Je ne peux pas dire. Il faut que chacun le SENTE et le dise lui-même s'il est suffisamment conscient.
Mais chaque fois que je demande à mon corps ce que lui voudrait, toutes les cellules disent: «Non-non! nous sommes immortelles, nous voulons être immortelles. Nous ne sommes pas fatiguées, nous sommes prêtes à lutter pendant des siècles s'il le faut; nous avons été créées pour l'immortalité et nous voulons l'immortalité.»
C'est très intéressant.
C'est très intéressant. Et justement, Pavitra m'a dit ces jours-ci qu'on est en train d'étudier très sérieusement et d'une façon très approfondie les causes du vieillissement et de la déchéance, et qu'on est en train d'arriver à des découvertes tout à fait intéressantes: c'est que la cellule est immortelle. Et que c'est seulement un concours de circonstances qui fait qu'il y a ce vieillissement; les recherches tendent à cette conclusion que c'est seulement une mauvaise habitude – ce qui paraît être vrai. C'est-à-dire que si on vit dans la Conscience-de-Vérité, cette Matière n'est pas contraire à cette Conscience.

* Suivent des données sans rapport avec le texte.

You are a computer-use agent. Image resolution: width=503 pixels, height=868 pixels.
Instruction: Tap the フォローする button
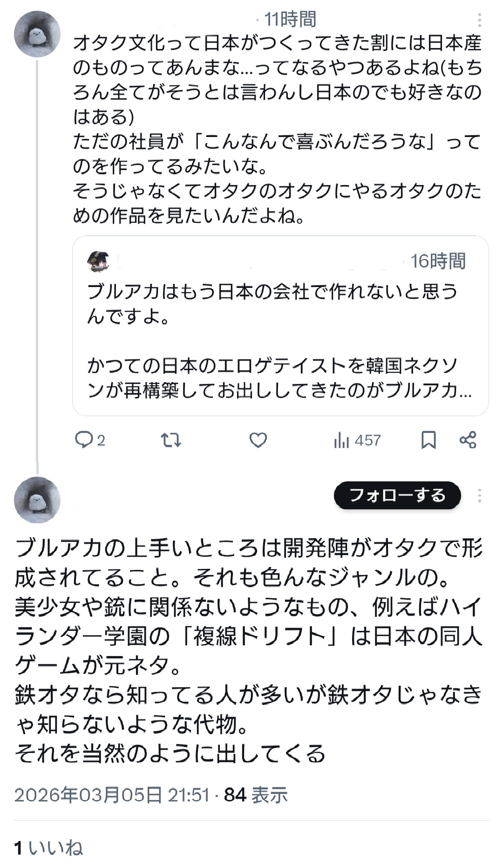tap(397, 495)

Et justement, je m'aperçois de cela (je ne crois pas que ce soit une chose unique, exceptionnelle), que plus on va vers la cellule même, plus la cellule dit: «Mais moi, je suis immortelle!» Mais il faut qu'elle soit consciente. Ça se fait presque automatiquement: les cellules du cerveau sont très conscientes; les cellules des mains, des bras du musicien sont très conscientes; les cellules de l'athlète ou du gymnaste dans le corps tout entier sont merveilleusement conscientes. Alors ces cellules, étant conscientes, deviennent conscientes de leur principe d'immortalité et disent: «Mais pourquoi! Non, mais je ne veux pas vieillir!» Elles ne veulent pas vieillir. C'est très intéressant.
Alors toutes ces idées que j'avais sur la mort, toutes les choses que j'ai dites de la mort, presque toutes les choses que j'ai faites consciemment2 – oh! je me suis aperçue: «Ça encore, ça appartient au passé, et au passé d'Ignorance.» Là aussi, j'aurai probablement d'autres choses à dire plus tard.
Si jamais je dis.
Dès qu'on parle, la grande majorité de la connaissance échappe. Ça devient ce que Sri Aurobindo appelle une «représentation», une image – ce n'est pas la chose.3
This text will be replaced |
1 En avril dernier.
2 Pour les gens qui étaient morts.
3 Il existe un enregistrement de cette conversation.